University of Washington Press, 2014
Margaret Morton reports that on her first long drive through the mountains of Kyrgyzstan she was delighted when a skyline of minarets and domes appeared out of the silvery-blue, thin, stone-dry air, like a mirage. It had taken more than an hour until the ornate city—so eagerly anticipated after the endless ride from Bishkek (the country’s dreary, Soviet-style capital) through the austere and utterly unpopulated landscape—revealed its secret. “When we came nearer, the buildings seemed suddenly smaller than expected, and then they mysteriously contracted: they turned out to be completely flat, nothing but façades,” writes Morton, who had been invited to Kyrgyzstan to photograph locations that appear in famous national poems. With the discovery of this lonely necropolis near the southern shore of cobalt blue Lake Issyk Kul, she found her true calling for this region: to document the many elaborate cemeteries all over Kyrgyzstan. After her initial trip in 2006, the New York-based photographer, who also teaches at Cooper Union, returned for three more summers, meeting with the scholar Elmira Köchümkulova, who enlightened her about the burial rites of this Silk Road country with its many cultural influences.
Cities of the Dead: The Ancestral Cemeteries of Kyrgyzstan captures the intriguing panoramas of sprawling, lifeless cities whose inhabitants rest in underground chambers while the edifices above send reminders of their presence into the far distance. Up close, the houses for the deceased—most of them simply made of unfired mud—seem almost as unapproachable as a Rachel Whiteread monument, with mock windows and sealed doors. Indeed, after the funeral, no one enters them or even visits the site.
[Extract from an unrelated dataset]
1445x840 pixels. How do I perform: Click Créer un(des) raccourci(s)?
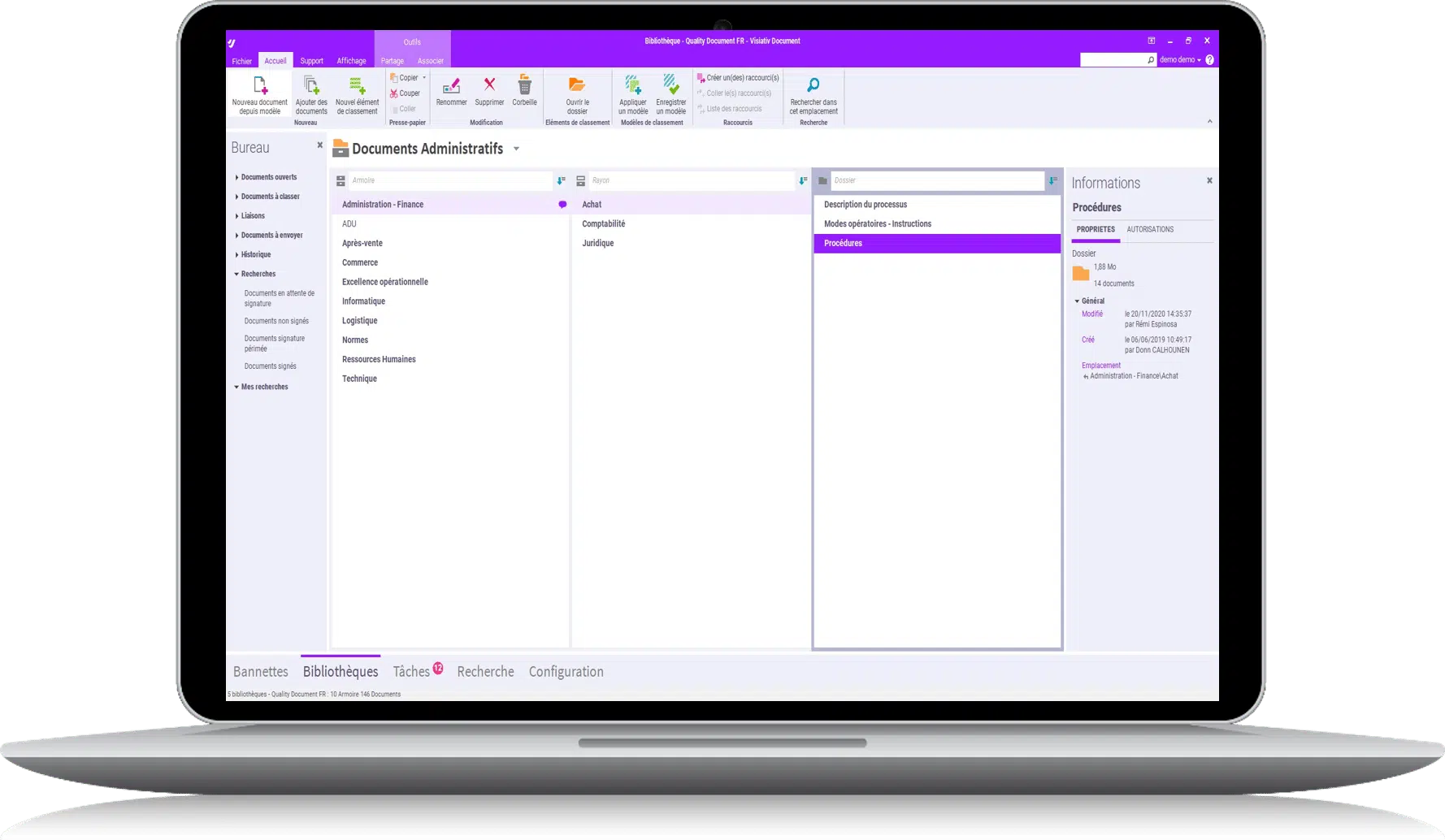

These miniature mosques were, for centuries, the only structures erected by a nomadic people—until Stalin instituted settlement plans along with a secularization campaign. Many of the tombs are crowned with animal horns, representing an animist tradition that has coexisted with Islam; the religious practices of a country with just five million, widely dispersed people couldn’t be easily monitored by either the central government or by imams. Other, newer graves lie under round metal cages that symbolize the yurt: these skeletal versions of the tent became a popular, airy habitat for the soul when Russian-produced iron was cheaply available in the ’70s. Direct Soviet influences can be seen in the photographs of the departed—kiln-fired onto porcelain and attached to ornamented granite markers or steles built from dried mud. In one strikingly multicultural image a shamanistic eagle sits on top.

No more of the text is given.